The Threefold Polymorph of Amyloid Beta Fibrils Employ a Distinct Intermediate Frustrated State for Growth

Alzheimer’s disease ranks as the third leading cause of death amongst adults over the age of 60 behind heart disease and cancer. The accumulation of amyloid plaque and neurofibrillary tangles causes the irreversible degradation and destruction of neurons that drastically shrinks brain tissue. Amyloid plaques are caused by the buildup of insoluble amyloid beta (Aβ) fibrils formed from self-assembled propagation of peptides. Studies have shown that Aβ can take shape as soluble oligomers or insoluble fibrils with different morphologies. Aβ fibrils attain numerous structures, called polymorphs, both in patients’ brains and in vitro.

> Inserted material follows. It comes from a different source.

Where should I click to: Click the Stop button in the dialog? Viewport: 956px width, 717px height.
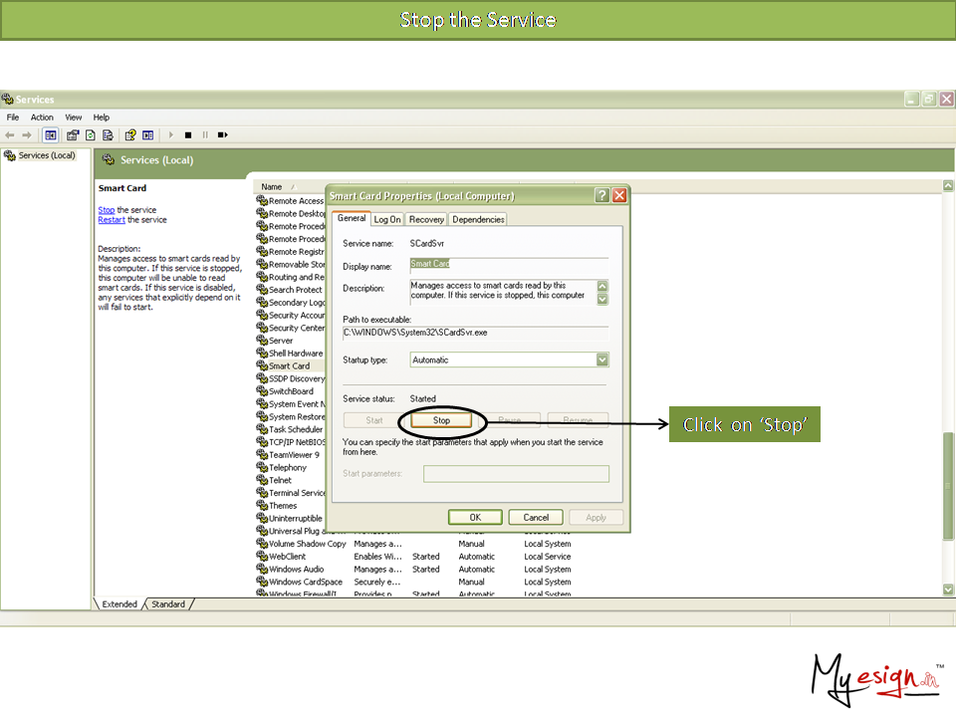pos(441,420)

Prior observations of fibrils grown in vitro, revealed that twofold polymorph of Aβ40 fibrils was dominantly expressed in agitated solutions; whereas the threefold polymorph of Aβ40 fibrils preferentially formed in the quiescent solutions, which also closely resemble the structures of Aβ fibrils extracted from Alzheimer’s patients’ brains.

Previous atomic force microscopy (AFM) studies have demonstrated that the twofold symmetric Aβ40 polymorph grew steadily at broad ranges of peptide solution concentrations. It was also established that the fibril growth rate was determined by an activated complex, comprised by a peptide chain partially bound to the fibril tip and folded in a conformation that is distinct from that of the fibril bulk; the rearrangement of the intermediate configuration of the incoming peptide to the structure in the bulk fibril constituted the transition state for growth [1]. Using time-resolved in situ AFM, the growth of seeds nucleated in quiescent solutions were monitored, and the data showed that the correlation between the growth rate with the peptide concentration in the solutions drastically diverged from the linear kinetic dependence shown by the twofold fibrils. For the threefold polymorph, the growth rate increased linearly with peptide concentration up to 5 mM, but at higher concentration it reached a saturation value. A model, analogous to the Michaelis-Menten law for enzyme kinetics, was developed to describe the kinetics of the frustrated complex at the fibril tip. Further analyses of the model have suggested that the distinct kinetic dependences of twofold and threefold fibrils show different properties of their respective frustrated complexes at the fibrils tips that were apparent as different kinetic parameters. Our findings illuminate the complex interplay between fibril structures and the associated transition states during the growth of amyloid β fibrils.